**ABOUT THIS TASK**: Give back, exactly as written, the lines from the beginning of the listing through the one that contains "Click the ABC".

**EXERCISE MATERIAL**:
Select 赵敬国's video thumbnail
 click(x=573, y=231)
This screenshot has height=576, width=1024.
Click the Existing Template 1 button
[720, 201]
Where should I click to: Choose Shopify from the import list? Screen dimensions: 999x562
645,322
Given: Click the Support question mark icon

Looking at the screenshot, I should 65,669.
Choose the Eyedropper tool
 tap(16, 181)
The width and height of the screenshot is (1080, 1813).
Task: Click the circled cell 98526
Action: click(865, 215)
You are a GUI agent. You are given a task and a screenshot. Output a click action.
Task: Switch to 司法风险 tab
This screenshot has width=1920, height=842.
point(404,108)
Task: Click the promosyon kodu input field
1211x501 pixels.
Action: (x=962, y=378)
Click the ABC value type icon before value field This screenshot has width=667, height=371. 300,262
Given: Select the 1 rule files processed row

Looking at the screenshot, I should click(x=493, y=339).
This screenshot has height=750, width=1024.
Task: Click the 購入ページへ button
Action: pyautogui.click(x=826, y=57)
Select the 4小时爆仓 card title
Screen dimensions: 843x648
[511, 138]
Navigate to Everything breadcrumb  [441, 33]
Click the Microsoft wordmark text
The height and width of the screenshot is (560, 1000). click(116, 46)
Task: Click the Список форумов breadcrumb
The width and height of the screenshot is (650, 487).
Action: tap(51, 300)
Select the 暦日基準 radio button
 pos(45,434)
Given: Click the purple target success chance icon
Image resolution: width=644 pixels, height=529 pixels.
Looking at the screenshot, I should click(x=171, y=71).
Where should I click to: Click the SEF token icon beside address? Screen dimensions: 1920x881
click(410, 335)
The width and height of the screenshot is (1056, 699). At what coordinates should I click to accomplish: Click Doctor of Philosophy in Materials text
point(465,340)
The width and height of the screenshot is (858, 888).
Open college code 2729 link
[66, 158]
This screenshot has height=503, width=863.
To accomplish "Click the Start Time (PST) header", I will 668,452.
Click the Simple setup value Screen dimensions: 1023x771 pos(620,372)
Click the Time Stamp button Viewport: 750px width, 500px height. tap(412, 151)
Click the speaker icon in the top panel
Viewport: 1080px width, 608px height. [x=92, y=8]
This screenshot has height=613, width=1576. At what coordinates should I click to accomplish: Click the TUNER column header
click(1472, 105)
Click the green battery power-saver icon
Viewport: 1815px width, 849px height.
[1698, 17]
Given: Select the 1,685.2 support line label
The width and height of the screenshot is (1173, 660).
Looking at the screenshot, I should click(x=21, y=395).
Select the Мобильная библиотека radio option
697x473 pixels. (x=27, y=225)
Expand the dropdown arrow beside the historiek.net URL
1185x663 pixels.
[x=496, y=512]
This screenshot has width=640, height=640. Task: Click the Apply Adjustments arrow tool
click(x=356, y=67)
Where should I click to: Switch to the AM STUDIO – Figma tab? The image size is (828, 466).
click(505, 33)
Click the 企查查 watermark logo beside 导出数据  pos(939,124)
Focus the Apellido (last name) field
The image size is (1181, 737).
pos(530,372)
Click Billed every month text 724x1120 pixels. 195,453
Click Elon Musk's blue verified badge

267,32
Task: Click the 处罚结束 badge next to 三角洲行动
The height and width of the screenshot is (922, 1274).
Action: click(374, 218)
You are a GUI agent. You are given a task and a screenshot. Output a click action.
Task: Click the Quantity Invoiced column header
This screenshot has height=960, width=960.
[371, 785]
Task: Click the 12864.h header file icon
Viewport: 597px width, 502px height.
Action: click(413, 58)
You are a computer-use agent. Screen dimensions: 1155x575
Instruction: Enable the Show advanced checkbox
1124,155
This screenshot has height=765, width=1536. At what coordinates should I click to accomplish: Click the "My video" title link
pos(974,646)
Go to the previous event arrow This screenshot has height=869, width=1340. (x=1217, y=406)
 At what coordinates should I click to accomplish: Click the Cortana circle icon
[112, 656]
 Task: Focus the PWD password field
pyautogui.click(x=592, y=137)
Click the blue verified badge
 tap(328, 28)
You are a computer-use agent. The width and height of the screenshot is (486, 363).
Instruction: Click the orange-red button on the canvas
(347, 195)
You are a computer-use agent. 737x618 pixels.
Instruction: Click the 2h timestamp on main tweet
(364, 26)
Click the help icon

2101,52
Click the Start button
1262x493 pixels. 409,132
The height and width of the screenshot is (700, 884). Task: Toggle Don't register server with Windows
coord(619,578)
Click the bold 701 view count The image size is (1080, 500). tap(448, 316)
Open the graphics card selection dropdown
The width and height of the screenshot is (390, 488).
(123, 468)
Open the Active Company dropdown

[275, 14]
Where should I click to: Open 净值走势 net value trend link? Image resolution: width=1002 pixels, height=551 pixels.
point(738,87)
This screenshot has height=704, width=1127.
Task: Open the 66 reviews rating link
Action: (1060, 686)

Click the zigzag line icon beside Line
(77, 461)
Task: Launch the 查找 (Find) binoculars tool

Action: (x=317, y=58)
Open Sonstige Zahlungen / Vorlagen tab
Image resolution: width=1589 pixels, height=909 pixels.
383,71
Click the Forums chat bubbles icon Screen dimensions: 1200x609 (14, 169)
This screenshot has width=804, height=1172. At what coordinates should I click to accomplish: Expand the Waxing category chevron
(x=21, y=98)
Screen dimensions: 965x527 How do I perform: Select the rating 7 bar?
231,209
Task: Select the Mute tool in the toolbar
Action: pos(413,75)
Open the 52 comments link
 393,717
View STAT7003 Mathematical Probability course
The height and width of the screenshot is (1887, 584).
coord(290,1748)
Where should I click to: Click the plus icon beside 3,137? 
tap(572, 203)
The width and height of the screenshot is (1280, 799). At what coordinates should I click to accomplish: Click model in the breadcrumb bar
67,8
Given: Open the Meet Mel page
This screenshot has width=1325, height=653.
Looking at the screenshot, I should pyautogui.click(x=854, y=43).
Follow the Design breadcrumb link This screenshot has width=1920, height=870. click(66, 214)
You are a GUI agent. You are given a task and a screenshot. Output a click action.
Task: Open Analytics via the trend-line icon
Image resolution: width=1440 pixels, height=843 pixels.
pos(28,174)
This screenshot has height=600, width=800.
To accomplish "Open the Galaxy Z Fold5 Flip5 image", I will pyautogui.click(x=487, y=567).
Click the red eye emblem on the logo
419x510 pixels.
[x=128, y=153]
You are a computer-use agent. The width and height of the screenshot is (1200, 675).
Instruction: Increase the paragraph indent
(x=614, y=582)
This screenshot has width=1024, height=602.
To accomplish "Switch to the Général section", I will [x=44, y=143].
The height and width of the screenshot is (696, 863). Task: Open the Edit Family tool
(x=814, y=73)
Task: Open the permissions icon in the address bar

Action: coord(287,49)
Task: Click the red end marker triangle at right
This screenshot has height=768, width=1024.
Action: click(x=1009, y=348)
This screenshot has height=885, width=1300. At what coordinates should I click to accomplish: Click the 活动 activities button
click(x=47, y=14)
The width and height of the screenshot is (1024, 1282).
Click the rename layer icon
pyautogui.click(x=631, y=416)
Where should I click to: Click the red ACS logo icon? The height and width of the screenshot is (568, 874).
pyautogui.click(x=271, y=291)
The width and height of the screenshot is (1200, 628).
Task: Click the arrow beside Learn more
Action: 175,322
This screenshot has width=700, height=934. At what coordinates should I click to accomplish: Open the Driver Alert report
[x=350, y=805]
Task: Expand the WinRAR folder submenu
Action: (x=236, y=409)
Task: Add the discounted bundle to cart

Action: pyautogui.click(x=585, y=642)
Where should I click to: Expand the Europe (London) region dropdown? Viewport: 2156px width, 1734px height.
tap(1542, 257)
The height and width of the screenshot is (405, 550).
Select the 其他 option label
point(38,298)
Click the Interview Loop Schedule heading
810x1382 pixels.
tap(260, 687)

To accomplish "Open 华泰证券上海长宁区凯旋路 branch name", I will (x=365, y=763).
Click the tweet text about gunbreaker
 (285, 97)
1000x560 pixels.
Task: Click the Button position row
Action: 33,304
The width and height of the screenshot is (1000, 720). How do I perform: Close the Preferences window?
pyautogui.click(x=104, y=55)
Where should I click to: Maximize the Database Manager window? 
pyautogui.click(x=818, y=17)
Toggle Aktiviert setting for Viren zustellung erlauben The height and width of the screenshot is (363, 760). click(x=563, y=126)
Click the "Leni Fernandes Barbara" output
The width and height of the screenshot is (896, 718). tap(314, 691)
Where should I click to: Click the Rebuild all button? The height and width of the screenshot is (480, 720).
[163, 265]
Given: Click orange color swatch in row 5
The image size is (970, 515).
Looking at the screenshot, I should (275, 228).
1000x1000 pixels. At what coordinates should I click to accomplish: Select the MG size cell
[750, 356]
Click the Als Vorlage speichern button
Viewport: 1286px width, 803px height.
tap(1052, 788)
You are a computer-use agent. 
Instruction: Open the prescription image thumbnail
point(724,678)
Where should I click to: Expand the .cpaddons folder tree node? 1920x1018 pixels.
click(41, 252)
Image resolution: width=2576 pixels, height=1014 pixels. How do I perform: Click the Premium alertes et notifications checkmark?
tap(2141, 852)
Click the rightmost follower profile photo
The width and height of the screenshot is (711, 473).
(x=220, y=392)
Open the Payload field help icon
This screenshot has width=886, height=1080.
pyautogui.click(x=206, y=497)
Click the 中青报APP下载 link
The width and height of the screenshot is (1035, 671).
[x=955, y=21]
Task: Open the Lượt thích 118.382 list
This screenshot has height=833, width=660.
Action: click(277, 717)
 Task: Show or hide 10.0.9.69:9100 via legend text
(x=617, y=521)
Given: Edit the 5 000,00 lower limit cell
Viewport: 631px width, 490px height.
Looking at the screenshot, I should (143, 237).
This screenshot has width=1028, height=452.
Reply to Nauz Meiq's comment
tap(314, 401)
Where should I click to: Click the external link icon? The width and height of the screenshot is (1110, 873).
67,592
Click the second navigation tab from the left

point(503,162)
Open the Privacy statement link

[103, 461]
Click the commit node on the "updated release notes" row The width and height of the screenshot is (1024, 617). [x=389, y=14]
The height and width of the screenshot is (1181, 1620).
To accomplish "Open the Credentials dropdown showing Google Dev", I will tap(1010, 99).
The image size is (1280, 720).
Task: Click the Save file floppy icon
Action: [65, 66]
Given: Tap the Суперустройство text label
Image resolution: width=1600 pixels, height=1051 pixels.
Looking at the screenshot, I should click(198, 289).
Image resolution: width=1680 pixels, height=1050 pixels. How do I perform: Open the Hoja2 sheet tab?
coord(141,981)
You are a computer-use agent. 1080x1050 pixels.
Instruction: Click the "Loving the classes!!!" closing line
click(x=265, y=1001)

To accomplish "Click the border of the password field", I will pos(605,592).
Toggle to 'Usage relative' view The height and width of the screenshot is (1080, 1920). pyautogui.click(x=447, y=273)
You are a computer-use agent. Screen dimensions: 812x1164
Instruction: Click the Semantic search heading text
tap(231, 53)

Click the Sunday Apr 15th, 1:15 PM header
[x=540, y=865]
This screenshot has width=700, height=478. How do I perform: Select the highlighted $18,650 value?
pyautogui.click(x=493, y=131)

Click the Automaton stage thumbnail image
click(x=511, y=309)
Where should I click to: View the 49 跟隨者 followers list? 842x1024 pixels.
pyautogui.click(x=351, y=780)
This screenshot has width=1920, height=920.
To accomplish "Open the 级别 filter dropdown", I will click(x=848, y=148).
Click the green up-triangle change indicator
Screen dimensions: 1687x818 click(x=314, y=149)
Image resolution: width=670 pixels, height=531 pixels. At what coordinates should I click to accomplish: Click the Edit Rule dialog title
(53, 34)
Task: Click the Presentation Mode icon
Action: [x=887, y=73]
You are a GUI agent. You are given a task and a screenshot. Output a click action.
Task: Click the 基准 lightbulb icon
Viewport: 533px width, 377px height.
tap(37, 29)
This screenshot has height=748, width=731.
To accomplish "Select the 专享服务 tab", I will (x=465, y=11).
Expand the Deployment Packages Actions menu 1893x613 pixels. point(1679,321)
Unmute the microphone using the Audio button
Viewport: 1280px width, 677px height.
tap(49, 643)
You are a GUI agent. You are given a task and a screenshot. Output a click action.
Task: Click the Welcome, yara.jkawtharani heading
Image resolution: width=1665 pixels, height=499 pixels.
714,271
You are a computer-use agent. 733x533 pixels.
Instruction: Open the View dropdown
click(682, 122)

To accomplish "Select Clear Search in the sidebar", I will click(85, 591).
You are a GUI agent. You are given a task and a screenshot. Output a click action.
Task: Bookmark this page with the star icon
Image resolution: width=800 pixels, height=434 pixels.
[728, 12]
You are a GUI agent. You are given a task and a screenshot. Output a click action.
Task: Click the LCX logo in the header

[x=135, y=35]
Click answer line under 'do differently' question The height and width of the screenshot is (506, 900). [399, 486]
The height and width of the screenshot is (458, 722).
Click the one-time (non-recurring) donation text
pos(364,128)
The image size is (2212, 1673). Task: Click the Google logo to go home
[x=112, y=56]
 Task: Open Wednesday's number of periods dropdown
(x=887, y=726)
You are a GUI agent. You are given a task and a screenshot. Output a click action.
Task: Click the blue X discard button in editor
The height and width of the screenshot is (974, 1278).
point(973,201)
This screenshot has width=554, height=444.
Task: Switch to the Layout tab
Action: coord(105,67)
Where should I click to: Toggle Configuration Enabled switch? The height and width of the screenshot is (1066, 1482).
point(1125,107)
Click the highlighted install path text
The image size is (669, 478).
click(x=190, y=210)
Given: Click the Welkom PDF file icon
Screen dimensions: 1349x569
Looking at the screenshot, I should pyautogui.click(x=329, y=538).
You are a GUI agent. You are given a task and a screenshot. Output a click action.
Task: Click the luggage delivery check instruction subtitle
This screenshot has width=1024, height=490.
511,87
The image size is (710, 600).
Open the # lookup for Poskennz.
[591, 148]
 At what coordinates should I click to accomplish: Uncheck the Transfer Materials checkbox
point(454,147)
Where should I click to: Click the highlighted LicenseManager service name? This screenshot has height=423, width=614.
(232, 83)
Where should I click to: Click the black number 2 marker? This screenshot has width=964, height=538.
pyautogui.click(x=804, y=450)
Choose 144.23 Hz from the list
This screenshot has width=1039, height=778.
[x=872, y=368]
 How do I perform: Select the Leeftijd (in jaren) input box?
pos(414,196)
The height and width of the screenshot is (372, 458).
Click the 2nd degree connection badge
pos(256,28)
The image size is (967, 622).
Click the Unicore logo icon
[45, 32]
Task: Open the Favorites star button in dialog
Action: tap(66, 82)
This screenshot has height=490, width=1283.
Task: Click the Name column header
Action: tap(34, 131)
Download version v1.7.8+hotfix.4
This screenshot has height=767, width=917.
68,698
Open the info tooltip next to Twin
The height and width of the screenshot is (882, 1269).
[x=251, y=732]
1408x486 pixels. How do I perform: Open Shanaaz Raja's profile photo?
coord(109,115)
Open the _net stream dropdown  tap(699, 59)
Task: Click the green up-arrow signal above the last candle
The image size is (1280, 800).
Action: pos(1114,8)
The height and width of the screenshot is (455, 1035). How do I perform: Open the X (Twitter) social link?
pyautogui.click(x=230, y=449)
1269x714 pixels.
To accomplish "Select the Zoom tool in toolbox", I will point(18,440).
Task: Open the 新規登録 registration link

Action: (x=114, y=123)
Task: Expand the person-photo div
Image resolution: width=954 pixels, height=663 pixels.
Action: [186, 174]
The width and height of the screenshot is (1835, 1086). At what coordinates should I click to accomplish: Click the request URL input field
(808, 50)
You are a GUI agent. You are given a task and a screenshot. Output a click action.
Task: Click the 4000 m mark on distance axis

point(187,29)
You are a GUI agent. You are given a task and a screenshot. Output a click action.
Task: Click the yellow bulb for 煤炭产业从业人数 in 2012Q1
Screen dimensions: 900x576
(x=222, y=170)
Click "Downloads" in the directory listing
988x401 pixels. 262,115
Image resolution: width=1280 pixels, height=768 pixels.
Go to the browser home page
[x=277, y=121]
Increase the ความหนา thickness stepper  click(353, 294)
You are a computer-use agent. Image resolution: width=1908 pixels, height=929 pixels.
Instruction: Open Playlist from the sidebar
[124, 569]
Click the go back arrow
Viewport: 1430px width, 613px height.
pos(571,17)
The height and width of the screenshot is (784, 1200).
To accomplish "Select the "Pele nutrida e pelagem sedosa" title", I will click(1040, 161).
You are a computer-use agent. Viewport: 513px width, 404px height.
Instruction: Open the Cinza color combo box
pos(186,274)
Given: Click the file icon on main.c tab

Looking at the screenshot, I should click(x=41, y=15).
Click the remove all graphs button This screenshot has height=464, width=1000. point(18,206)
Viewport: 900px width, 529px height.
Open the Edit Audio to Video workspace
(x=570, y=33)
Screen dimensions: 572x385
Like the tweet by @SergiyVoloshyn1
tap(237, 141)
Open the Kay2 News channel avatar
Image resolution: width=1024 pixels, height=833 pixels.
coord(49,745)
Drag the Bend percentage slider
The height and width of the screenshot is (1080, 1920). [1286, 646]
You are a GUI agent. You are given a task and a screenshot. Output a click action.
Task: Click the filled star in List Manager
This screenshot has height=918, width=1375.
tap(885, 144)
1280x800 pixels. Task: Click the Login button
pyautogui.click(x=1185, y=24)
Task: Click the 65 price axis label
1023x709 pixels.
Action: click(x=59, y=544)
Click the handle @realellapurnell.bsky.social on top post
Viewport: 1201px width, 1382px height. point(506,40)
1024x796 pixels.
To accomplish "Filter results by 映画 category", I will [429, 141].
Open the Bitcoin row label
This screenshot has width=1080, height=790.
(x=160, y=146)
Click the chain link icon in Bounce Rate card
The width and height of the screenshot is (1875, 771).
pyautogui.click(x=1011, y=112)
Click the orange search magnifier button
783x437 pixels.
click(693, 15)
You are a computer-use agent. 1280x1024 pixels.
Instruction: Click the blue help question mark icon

**RESPONSE FOR THIS EXERCISE**:
Select 赵敬国's video thumbnail
 click(x=573, y=231)
This screenshot has height=576, width=1024.
Click the Existing Template 1 button
[720, 201]
Where should I click to: Choose Shopify from the import list? Screen dimensions: 999x562
645,322
Given: Click the Support question mark icon

Looking at the screenshot, I should 65,669.
Choose the Eyedropper tool
 tap(16, 181)
The width and height of the screenshot is (1080, 1813).
Task: Click the circled cell 98526
Action: click(865, 215)
You are a GUI agent. You are given a task and a screenshot. Output a click action.
Task: Switch to 司法风险 tab
This screenshot has width=1920, height=842.
point(404,108)
Task: Click the promosyon kodu input field
1211x501 pixels.
Action: (x=962, y=378)
Click the ABC value type icon before value field This screenshot has width=667, height=371. 300,262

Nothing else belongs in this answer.